Stored dataset items
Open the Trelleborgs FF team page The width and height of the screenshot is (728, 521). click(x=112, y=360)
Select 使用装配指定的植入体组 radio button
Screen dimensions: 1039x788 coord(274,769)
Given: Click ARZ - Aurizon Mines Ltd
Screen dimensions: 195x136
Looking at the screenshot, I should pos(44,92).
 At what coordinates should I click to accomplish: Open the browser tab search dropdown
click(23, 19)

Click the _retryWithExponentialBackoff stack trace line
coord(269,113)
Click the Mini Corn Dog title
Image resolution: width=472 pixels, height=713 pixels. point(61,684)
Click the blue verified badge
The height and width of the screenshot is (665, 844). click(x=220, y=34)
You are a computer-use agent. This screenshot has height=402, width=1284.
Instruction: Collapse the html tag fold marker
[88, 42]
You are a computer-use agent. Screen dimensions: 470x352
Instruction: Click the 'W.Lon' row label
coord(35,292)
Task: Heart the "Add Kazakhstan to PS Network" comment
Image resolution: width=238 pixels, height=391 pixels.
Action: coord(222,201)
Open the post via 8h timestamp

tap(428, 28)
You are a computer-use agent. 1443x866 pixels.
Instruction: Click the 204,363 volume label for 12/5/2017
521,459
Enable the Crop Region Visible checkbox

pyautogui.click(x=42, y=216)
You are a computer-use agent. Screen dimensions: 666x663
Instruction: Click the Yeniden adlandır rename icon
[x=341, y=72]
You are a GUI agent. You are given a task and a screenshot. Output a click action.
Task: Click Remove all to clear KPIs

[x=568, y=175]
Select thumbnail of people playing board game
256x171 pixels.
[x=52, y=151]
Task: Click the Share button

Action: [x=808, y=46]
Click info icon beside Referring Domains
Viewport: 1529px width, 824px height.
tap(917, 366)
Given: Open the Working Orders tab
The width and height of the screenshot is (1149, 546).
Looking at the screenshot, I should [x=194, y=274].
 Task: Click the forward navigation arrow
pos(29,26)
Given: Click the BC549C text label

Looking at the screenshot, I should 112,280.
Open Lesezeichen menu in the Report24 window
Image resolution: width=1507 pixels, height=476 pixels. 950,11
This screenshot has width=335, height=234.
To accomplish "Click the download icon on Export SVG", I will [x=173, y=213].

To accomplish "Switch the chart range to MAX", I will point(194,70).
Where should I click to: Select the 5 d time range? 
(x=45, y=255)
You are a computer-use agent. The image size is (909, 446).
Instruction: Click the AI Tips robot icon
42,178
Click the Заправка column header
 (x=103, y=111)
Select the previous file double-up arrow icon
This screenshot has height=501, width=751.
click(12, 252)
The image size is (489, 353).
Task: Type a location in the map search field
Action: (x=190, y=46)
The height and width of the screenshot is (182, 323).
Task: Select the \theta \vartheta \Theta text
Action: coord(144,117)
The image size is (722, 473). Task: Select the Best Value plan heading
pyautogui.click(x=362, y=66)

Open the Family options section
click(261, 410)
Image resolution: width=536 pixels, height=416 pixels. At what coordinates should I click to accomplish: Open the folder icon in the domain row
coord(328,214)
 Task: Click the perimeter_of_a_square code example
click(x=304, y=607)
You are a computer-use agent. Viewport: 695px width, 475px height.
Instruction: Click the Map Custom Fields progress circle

== REQUIRED ACTION ==
Every entry above needs to be duplicated exactly.

== FINISHED TASK ==
Open the Trelleborgs FF team page The width and height of the screenshot is (728, 521). click(x=112, y=360)
Select 使用装配指定的植入体组 radio button
Screen dimensions: 1039x788 coord(274,769)
Given: Click ARZ - Aurizon Mines Ltd
Screen dimensions: 195x136
Looking at the screenshot, I should pos(44,92).
 At what coordinates should I click to accomplish: Open the browser tab search dropdown
click(23, 19)

Click the _retryWithExponentialBackoff stack trace line
coord(269,113)
Click the Mini Corn Dog title
Image resolution: width=472 pixels, height=713 pixels. point(61,684)
Click the blue verified badge
The height and width of the screenshot is (665, 844). click(x=220, y=34)
You are a computer-use agent. This screenshot has height=402, width=1284.
Instruction: Collapse the html tag fold marker
[88, 42]
You are a computer-use agent. Screen dimensions: 470x352
Instruction: Click the 'W.Lon' row label
coord(35,292)
Task: Heart the "Add Kazakhstan to PS Network" comment
Image resolution: width=238 pixels, height=391 pixels.
Action: coord(222,201)
Open the post via 8h timestamp

tap(428, 28)
You are a computer-use agent. 1443x866 pixels.
Instruction: Click the 204,363 volume label for 12/5/2017
521,459
Enable the Crop Region Visible checkbox

pyautogui.click(x=42, y=216)
You are a computer-use agent. Screen dimensions: 666x663
Instruction: Click the Yeniden adlandır rename icon
[x=341, y=72]
You are a GUI agent. You are given a task and a screenshot. Output a click action.
Task: Click Remove all to clear KPIs

[x=568, y=175]
Select thumbnail of people playing board game
256x171 pixels.
[x=52, y=151]
Task: Click the Share button

Action: [x=808, y=46]
Click info icon beside Referring Domains
Viewport: 1529px width, 824px height.
tap(917, 366)
Given: Open the Working Orders tab
The width and height of the screenshot is (1149, 546).
Looking at the screenshot, I should [x=194, y=274].
 Task: Click the forward navigation arrow
pos(29,26)
Given: Click the BC549C text label

Looking at the screenshot, I should 112,280.
Open Lesezeichen menu in the Report24 window
Image resolution: width=1507 pixels, height=476 pixels. 950,11
This screenshot has width=335, height=234.
To accomplish "Click the download icon on Export SVG", I will [x=173, y=213].

To accomplish "Switch the chart range to MAX", I will point(194,70).
Where should I click to: Select the 5 d time range? 
(x=45, y=255)
You are a computer-use agent. The image size is (909, 446).
Instruction: Click the AI Tips robot icon
42,178
Click the Заправка column header
 (x=103, y=111)
Select the previous file double-up arrow icon
This screenshot has height=501, width=751.
click(12, 252)
The image size is (489, 353).
Task: Type a location in the map search field
Action: (x=190, y=46)
The height and width of the screenshot is (182, 323).
Task: Select the \theta \vartheta \Theta text
Action: coord(144,117)
The image size is (722, 473). Task: Select the Best Value plan heading
pyautogui.click(x=362, y=66)

Open the Family options section
click(261, 410)
Image resolution: width=536 pixels, height=416 pixels. At what coordinates should I click to accomplish: Open the folder icon in the domain row
coord(328,214)
 Task: Click the perimeter_of_a_square code example
click(x=304, y=607)
You are a computer-use agent. Viewport: 695px width, 475px height.
Instruction: Click the Map Custom Fields progress circle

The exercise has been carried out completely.